The first image and data from James Webb has finally been released.
Avi Loeb has offered his comments on the Webb data.

Quote:As expected, 3I/ATLAS is outgassing as it approaches the sun, and astronomers have used the JWST and its NIRSpec instrument to identify carbon dioxide, water, water ice, carbon monoxide, and the smelly gas carbonyl sulfide in its coma.
What wasn't expected, however, was the highest ratio of carbon dioxide to water ever observed in a comet. This could reveal more about the conditions in which 3I/ATLAS formed.
The abundance of carbon dioxide in the coma of 3I/ATLAS could indicate that the interstellar comet has a heart that is intrinsically rich in carbon dioxide. This could imply that the comet contains ices that were exposed to much higher levels of radiation than comets in the solar system have been exposed to.
Alternatively, the team suggests this high carbon dioxide content could indicate that 3I/ATLAS may have formed in a specific site called the "carbon dioxide ice line" within the swirling cloud of matter, or "protoplanetary disk," that surrounded its stellar parent. This is defined as the point at which the temperature around an infant star or "protostar" falls low enough to allow carbon dioxide to change from a gas to a solid.
Furthermore, the low abundance of water vapor in the coma of 3I/ATLAS could indicate that there is something within the comet that is inhibiting heat from penetrating the icy core of the comet. This would hinder the amount of water transforming from ice into gas relative to the transformation rate of carbon dioxide and carbon monoxide.
https://www.space.com/astronomy/james-we...ed-results
![[Image: ttT52YRsTXtkhjfbmiHegD-970-80.jpg.webp]](https://cdn.mos.cms.futurecdn.net/ttT52YRsTXtkhjfbmiHegD-970-80.jpg.webp)
Avi Loeb has offered his comments on the Webb data.
Quote:The CO2 mass loss amounts to the ablation of a millimeter thick layer from the surface of a 46-kilometer object over a period of a few years. In other words, a relatively thin outer layer is sufficient to maintain the observed cloud of CO2 gas around 3I/ATLAS. What lies under this outer skin remains unknown.
The high CO2 to H2O ratio is puzzling. There is only one previous comet with a similarly extreme CO2 to H2O ratio, named C/2016 R2, but its image shows a clear cometary tail that does not look anything like the plume around 3I/ATLAS. The Webb team conjectures that the anomalous composition of the gas plume surrounding 3I/ATLAS might be the result of high reflectance or reduced heat penetration through its surface. Increasing the albedo from 5% to the maximum value of 100% for a mirror, reduces the estimated diameter from 46 to 10 kilometers based on the SPHEREx data.
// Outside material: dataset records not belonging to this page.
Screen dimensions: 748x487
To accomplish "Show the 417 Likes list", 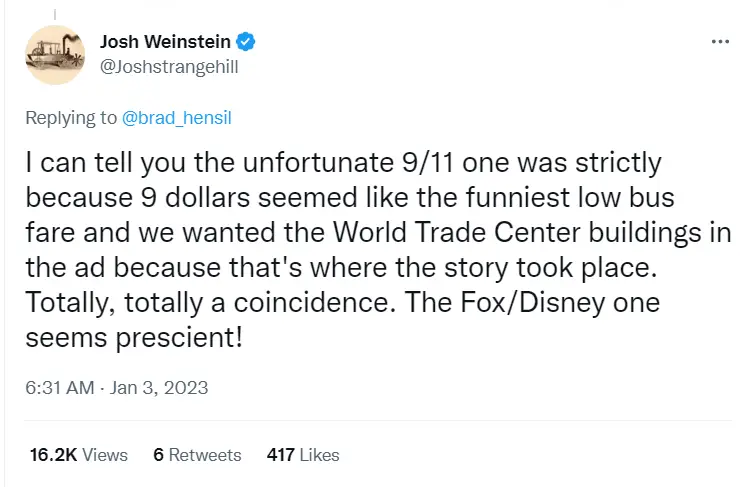I will tap(303, 454).
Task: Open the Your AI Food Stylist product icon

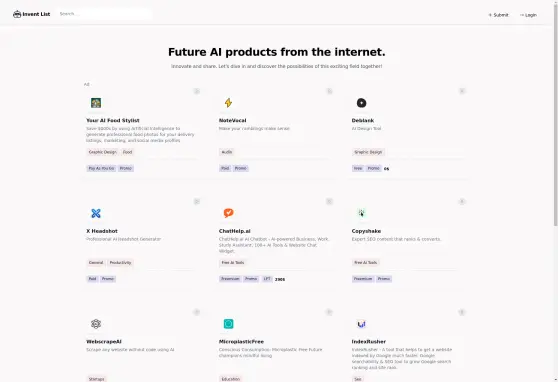Action: point(96,103)
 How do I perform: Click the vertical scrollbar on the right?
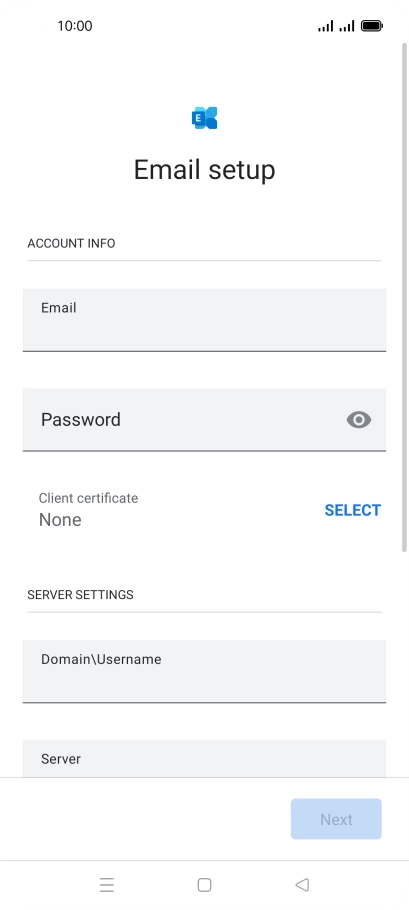coord(404,297)
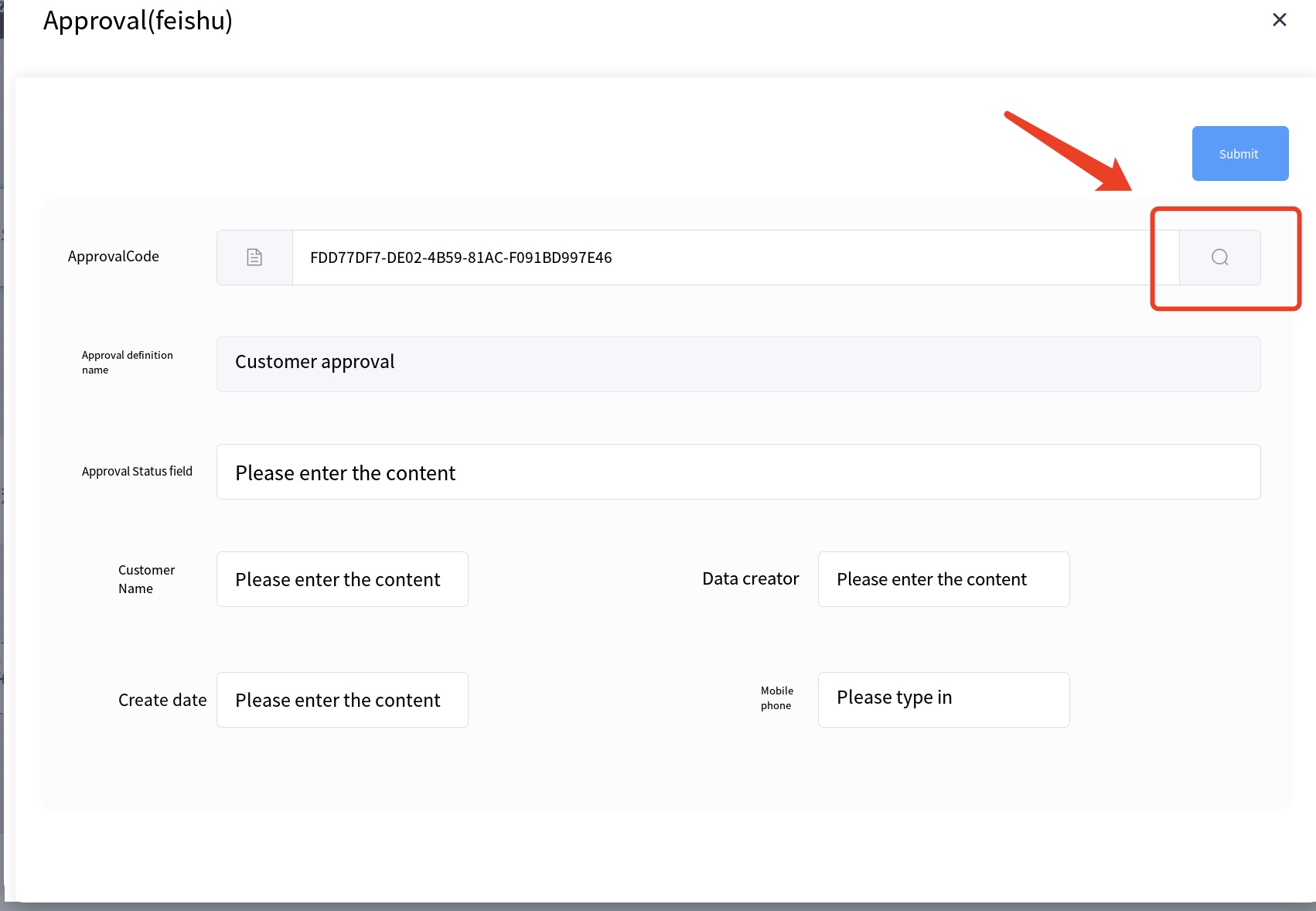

This still poses an untenable demand on rocky material in interstellar space.
A way to resolve the discrepancy between the mass reservoir of rocks in interstellar space and the unexpected discovery of a large object, is that 3I/ATLAS was not drawn from a population of rocks on random trajectories but instead — its trajectory was designed to target the inner Solar system. This possibility is consistent with the alignment of this retrograde trajectory with the orbital plane of the planets around the Sun, a coincidence of 1 part in 500 for a random occurrence.